En outre, la forte présence en Suisse de l’industrie médicale, pharmaceutique, biotechnologique et de l’intelligence artificielle devient pour nous un autre filon stratégique pour créer également une connexion de développement technologique de l’Italie vers la Suisse, et ce de différentes manières. Il peut s’agir d’accords de codéveloppement, d’accords commerciaux ou de licences de technologies créées en Italie. C’est là un autre élément qui nous a fortement convaincus d’être présents en Suisse, personnellement et aussi dans l’équipe que nous sommes en train de constituer.
Monde Économique : Quelle est votre stratégie de croissance ?
Filippo Surace : Notre stratégie de croissance est fondée sur la levée de capitaux, afin de pouvoir mettre en œuvre notre plan industriel pour les trois à cinq prochaines années. Cela signifie valoriser les sociétés actuellement en portefeuille, à partir de l’Italie et en nous étendant sur les marchés internationaux, tout en continuant à alimenter notre pipeline de projets innovants.
La prochaine étape de collecte de fonds, pour laquelle on compte sur la participation d’investisseurs institutionnels et de business angels italiens, est liée à un processus de cotation sur le marché Euronext Growth de Milan (qui aura lieu dans les prochains mois), sur lequel nous travaillons déjà depuis longtemps. Nous visons à devenir un « capital permanent », c’est-à-dire une société publique capable d’alimenter les sociétés en portefeuille et les marchés commerciaux étrangers, auxquels nous commençons à nous mesurer avec une stratégie financière bien définie.

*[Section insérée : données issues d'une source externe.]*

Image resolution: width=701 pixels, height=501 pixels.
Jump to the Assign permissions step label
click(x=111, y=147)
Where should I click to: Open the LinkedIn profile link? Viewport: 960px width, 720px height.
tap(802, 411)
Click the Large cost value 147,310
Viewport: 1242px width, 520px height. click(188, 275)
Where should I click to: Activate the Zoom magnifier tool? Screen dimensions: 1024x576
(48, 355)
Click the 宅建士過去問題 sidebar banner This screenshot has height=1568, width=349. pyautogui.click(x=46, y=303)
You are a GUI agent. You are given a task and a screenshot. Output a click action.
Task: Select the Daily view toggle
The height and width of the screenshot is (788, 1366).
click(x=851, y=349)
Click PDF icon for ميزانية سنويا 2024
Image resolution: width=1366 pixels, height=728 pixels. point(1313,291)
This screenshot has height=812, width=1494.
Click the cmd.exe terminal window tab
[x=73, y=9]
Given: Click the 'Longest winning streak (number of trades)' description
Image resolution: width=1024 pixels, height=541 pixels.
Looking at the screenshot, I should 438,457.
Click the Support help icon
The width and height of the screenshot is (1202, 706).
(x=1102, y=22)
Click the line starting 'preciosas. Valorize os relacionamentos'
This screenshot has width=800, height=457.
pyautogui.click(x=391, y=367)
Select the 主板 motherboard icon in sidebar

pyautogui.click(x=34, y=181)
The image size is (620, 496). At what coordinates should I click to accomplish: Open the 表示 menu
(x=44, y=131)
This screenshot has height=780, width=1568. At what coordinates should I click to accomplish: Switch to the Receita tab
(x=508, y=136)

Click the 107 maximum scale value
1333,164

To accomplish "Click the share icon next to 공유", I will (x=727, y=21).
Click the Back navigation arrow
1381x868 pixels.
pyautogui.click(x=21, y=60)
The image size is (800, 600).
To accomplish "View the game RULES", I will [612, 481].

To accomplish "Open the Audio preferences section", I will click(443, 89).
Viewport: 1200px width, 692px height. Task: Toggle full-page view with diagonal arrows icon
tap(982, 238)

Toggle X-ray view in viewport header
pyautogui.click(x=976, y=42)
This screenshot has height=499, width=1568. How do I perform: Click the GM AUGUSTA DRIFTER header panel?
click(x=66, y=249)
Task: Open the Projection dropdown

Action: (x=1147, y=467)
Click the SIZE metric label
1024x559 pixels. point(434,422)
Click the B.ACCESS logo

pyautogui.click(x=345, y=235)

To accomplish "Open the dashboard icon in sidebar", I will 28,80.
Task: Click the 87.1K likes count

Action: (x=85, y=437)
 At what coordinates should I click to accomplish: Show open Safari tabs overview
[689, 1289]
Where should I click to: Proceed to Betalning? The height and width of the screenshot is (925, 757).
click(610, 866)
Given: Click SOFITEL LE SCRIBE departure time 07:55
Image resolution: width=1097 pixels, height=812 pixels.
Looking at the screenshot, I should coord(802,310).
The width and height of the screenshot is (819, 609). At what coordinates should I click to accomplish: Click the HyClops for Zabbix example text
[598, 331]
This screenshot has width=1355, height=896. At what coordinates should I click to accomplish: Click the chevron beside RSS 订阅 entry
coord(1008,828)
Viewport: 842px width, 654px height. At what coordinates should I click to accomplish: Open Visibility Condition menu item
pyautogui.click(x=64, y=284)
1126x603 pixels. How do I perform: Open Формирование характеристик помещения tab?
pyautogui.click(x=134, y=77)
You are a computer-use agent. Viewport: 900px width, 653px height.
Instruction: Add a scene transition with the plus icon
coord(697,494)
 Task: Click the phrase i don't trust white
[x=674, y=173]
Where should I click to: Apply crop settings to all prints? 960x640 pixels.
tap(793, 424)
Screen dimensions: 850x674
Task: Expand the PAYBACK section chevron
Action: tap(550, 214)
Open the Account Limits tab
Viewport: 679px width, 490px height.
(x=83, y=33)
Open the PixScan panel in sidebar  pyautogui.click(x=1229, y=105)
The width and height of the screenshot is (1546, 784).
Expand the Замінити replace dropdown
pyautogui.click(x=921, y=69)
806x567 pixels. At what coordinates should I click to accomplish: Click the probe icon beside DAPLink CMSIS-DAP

Monde Économique : Comment se compose votre portefeuille ?
Renato Del Grosso : Comme nous l’avons mentionné, les sociétés de notre portefeuille sont issues du monde académique et ont un fort potentiel. Dans une optique de diversification des risques, nous avons créé des sociétés (diverses plateformes technologiques) qui développent des médicaments (petites molécules) tant dans le domaine des maladies rares que dans des domaines thérapeutiques à fort impact épidémiologique, comme le diabète ou les maladies neurodégénératives, où il existe encore des besoins médicaux non satisfaits.
En ce qui concerne la technologie médicale, c’est-à-dire les dispositifs médicaux et de diagnostic, on associe un composant technologique (smart device, biogel, robot) à un composant de substance active. Un autre secteur important est la nutraceutique, en pleine croissance et en expansion sur le marché, dans lequel l’Italie est un leader européen. Enfin, notre portefeuille inclut aussi des solutions d’intelligence artificielle avec des applications dans le domaine du diagnostic de laboratoire.
Monde Économique : Comment voyez-vous l’avenir ?
Filippo Surace: Renato Del Grosso : Gérer l’incertitude du contexte international, qui nous a soumis à des crises pandémiques, à des crises énergétiques et à des guerres, reste le principal défi pour tous les opérateurs économiques. Les besoins en matière de santé, notamment en raison de l’évolution démographique, vont augmenter. Notre mission sera donc de placer le patient au centre, à travers des solutions de soins et de traitements. Nous sommes déjà une équipe internationale, présente dans différents pays, avec l’objectif de créer de plus en plus de liens entre la science, la finance et le marché.
A propos de CUBE LABS
Cube Labs est le premier constructeur de capital-risque systématique dans le domaine des technologies de la santé en Italie. La société construit de nouvelles entreprises à partir d’une R&D de pointe afin de transformer la science pionnière en solutions de soins de santé. Depuis ses racines en Italie, Cube Labs est devenu une entreprise paneuropéenne dotée d’une équipe de direction internationale et de renommée mondiale.